**REQUEST:**
Locate each line in the data below that contains the string "width" and copy those lines. The match is case-sensitive.

**INFORMATION SHOWN:**

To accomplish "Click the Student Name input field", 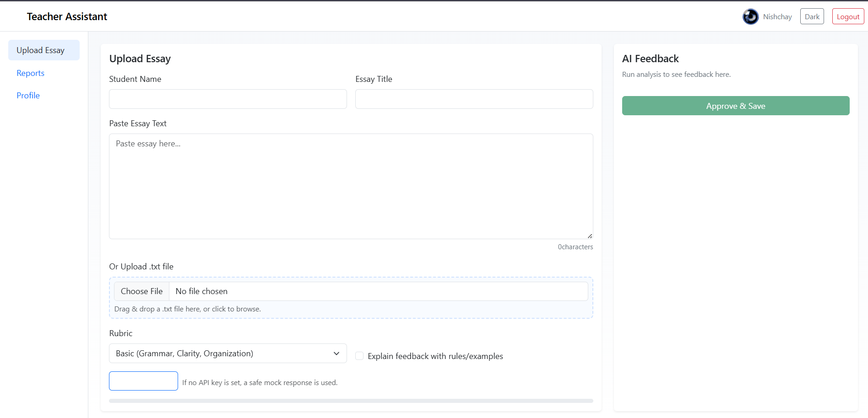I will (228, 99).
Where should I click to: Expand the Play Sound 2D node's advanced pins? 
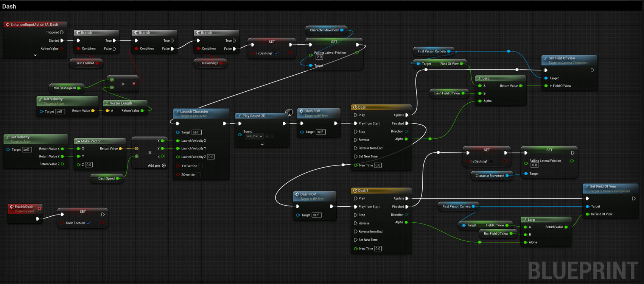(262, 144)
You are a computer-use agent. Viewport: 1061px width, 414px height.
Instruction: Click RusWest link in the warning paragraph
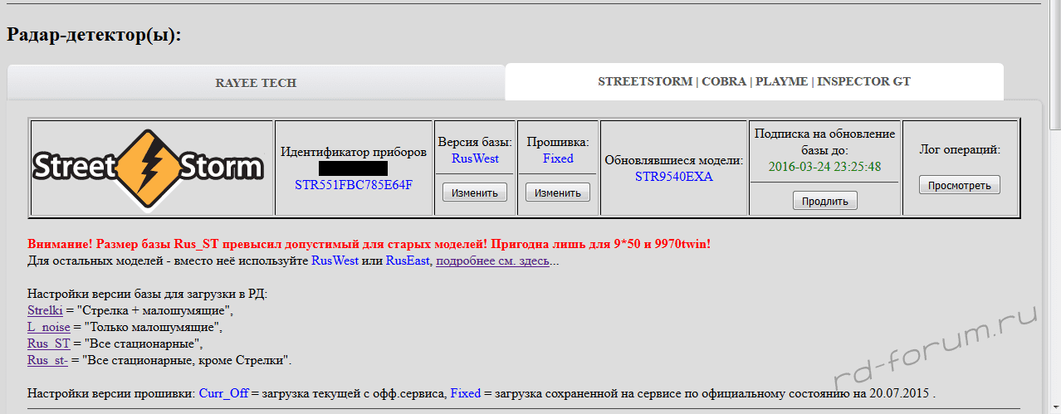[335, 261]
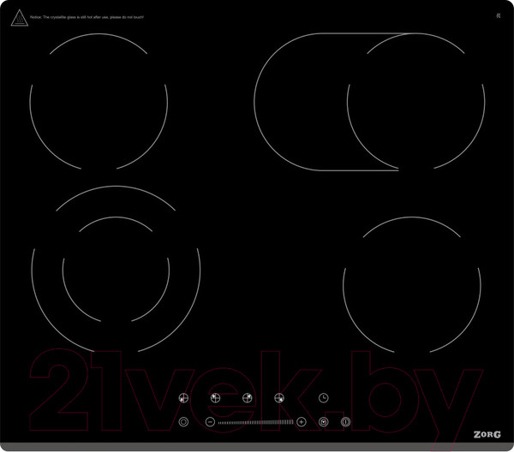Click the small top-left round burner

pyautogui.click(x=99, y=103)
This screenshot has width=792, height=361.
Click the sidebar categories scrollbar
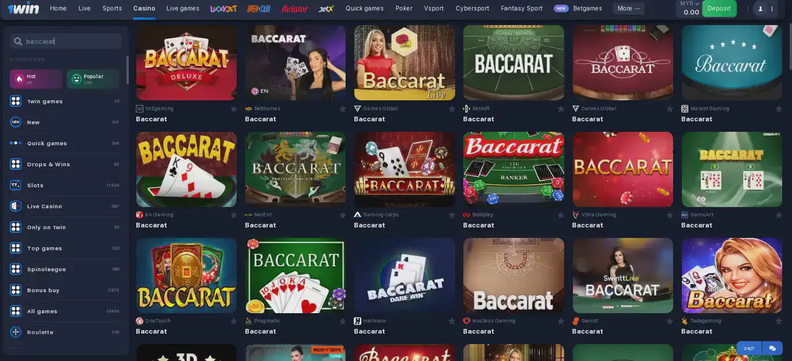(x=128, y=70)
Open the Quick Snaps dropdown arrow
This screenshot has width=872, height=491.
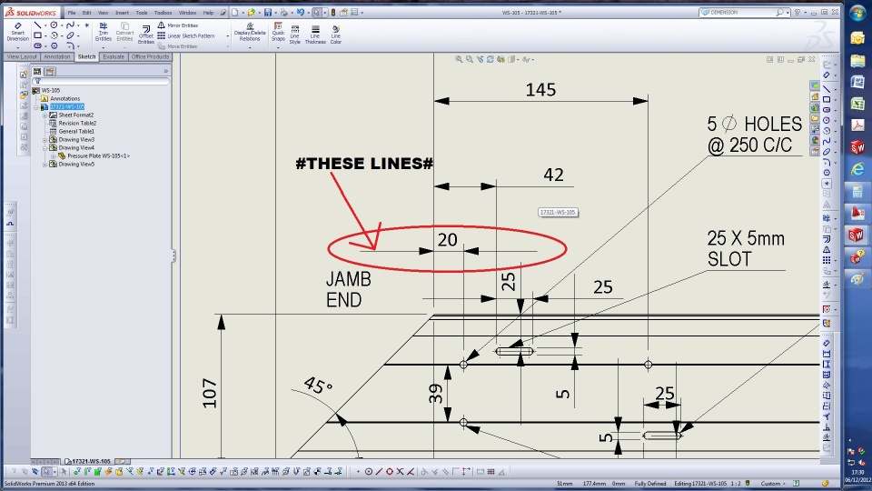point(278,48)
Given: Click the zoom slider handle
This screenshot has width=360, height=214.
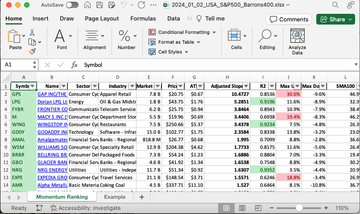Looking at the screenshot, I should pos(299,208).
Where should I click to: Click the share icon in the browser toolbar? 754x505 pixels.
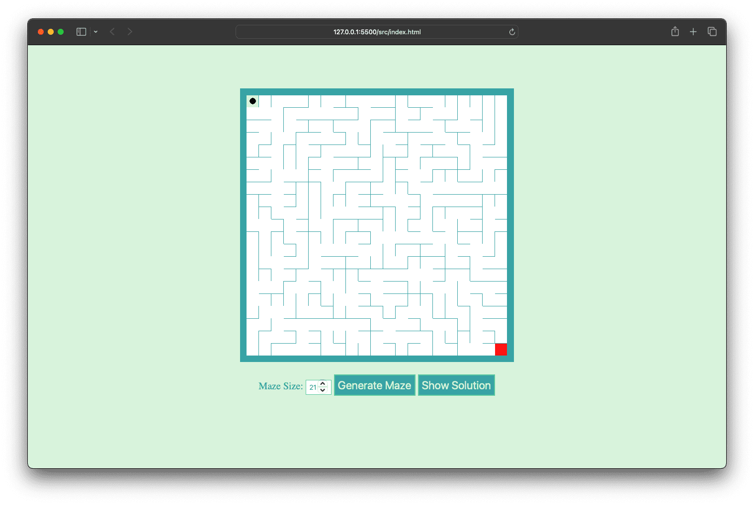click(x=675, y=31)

---

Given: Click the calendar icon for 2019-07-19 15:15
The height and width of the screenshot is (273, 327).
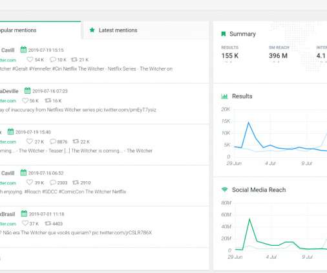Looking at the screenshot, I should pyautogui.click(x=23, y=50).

**PROBLEM SOLUTION:**
You are a computer-use agent. Viewport: 1061px width, 414px height.
This screenshot has width=792, height=361.
This screenshot has width=872, height=491.
This screenshot has width=360, height=214.
The height and width of the screenshot is (273, 327).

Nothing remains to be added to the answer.